If overriding the std source isn't supported, then it could work the same way as #[panic_handler]: you must supply an implementation if you don't link std, but if you do link std then supplying your own is an error. This would still be extremely useful. Currently, every crate that's (optionally) no_std and needs some randomness, most commonly for seeding Hashers, has to cobble together some sub-par ad-hoc solution to try and get some entropy from somewhere. There's a bunch of partial solutions that are better than nothing (const-random, taking addresses of global/local variables and praying that there's some ASLR, a global counter when atomics are available, cfg-gated access to target-specific sources like CPU cycle counters or x86 RDRAND) but:

  1. How well this works ends up highly platform-specific, in particular none of them work well for wasm32-unknown-unknown and wasm32v1-none targets .
  2. Applications that have access to a better source of entropy and (directly or transitively) use such libraries don't have a good way to enumerate them and make all of them use the better source.
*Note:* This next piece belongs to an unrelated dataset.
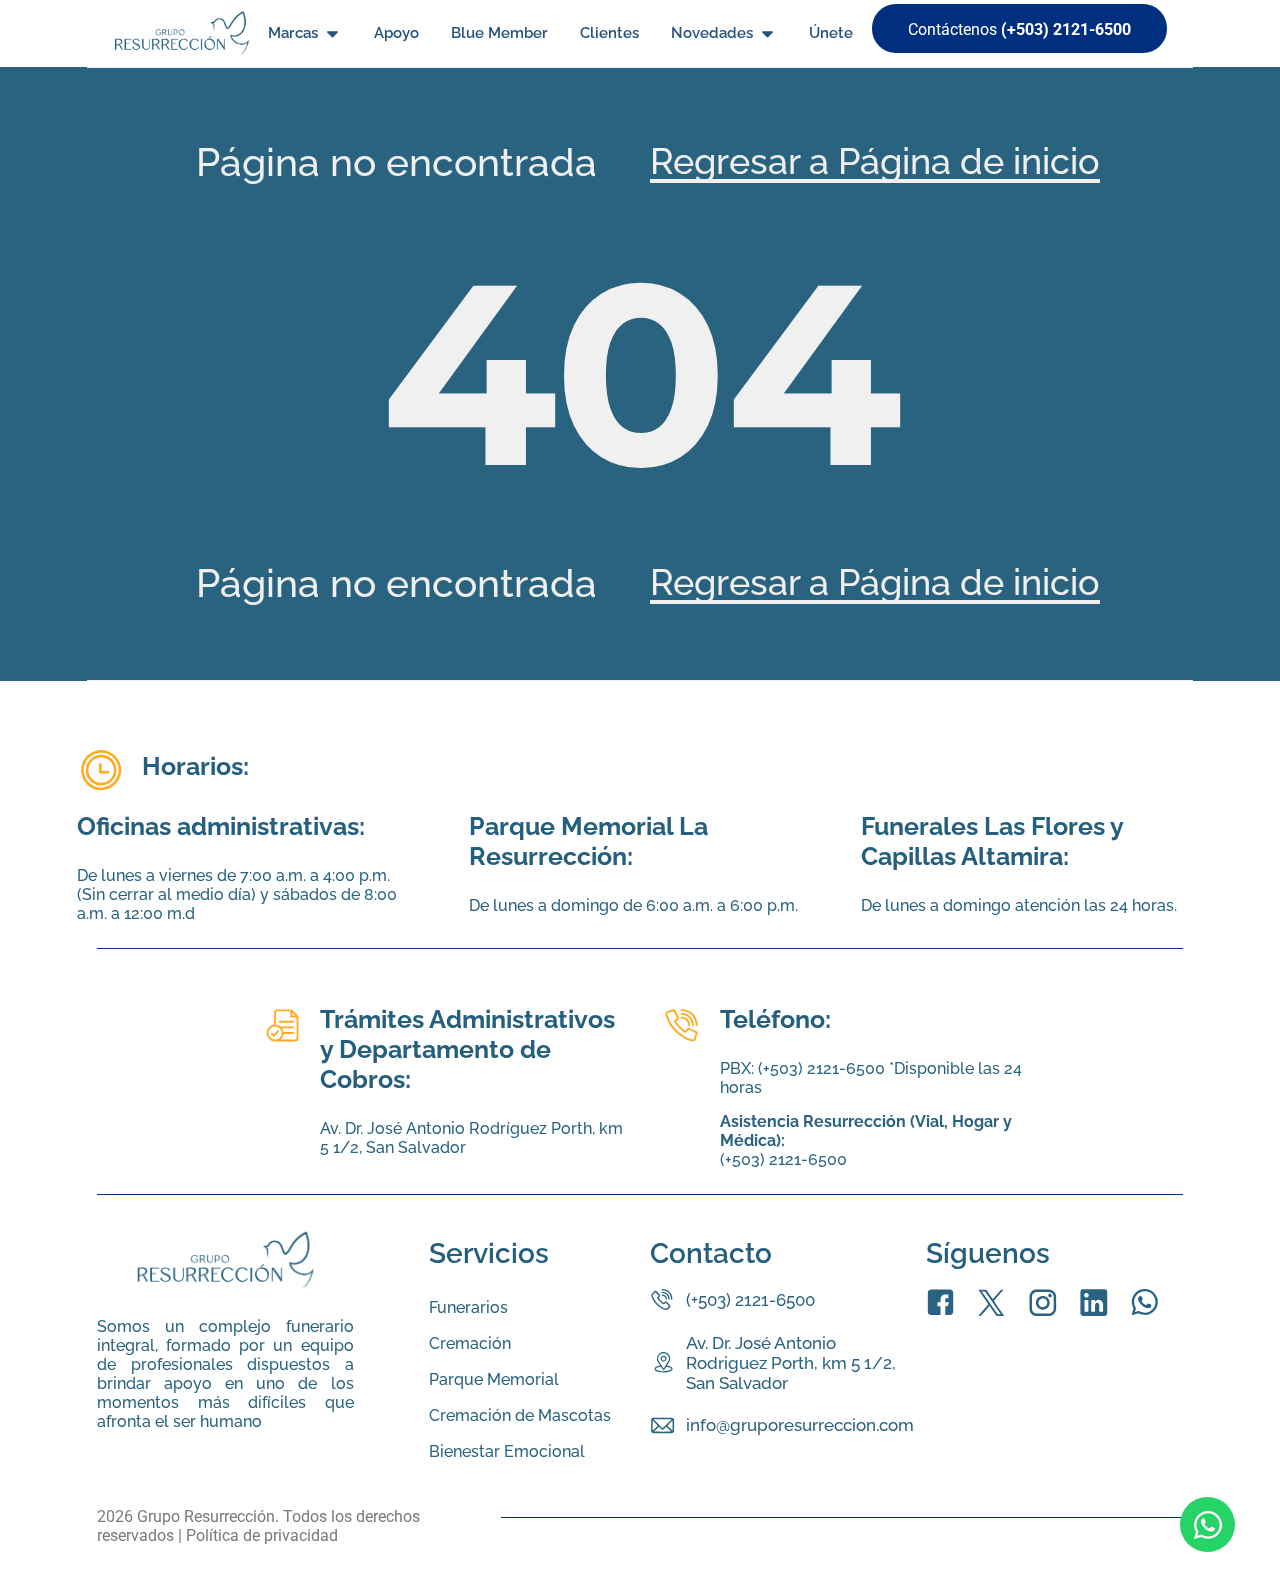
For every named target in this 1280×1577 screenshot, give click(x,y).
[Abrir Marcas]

This wouldn't be a problem if the entire ecosystem could agree to always delegate this problem to on one specific crate (version) with appropriate hooks, like getrandom, but evidently that's not happening. Putting this capability into core (or a new no_std sysroot crate, comparable to alloc) has a better chance of solving this coordination problem. Well, at least eventually, once everyone's MSRV has caught up.

Edit: almost forgot that even std::collections::Hash{Map,Set} depend on having a source of random seeds. A way to supply such a source without linking std could help with moving those types to alloc, although as #27242 (comment) points out, it's not backwards compatible to make such a source mandatory for no_std + alloc applications.

@newpavlov
Copy link
Contributor

@hanna-kruppe

Overriding the default source in an application that already has one from linking std seems questionable.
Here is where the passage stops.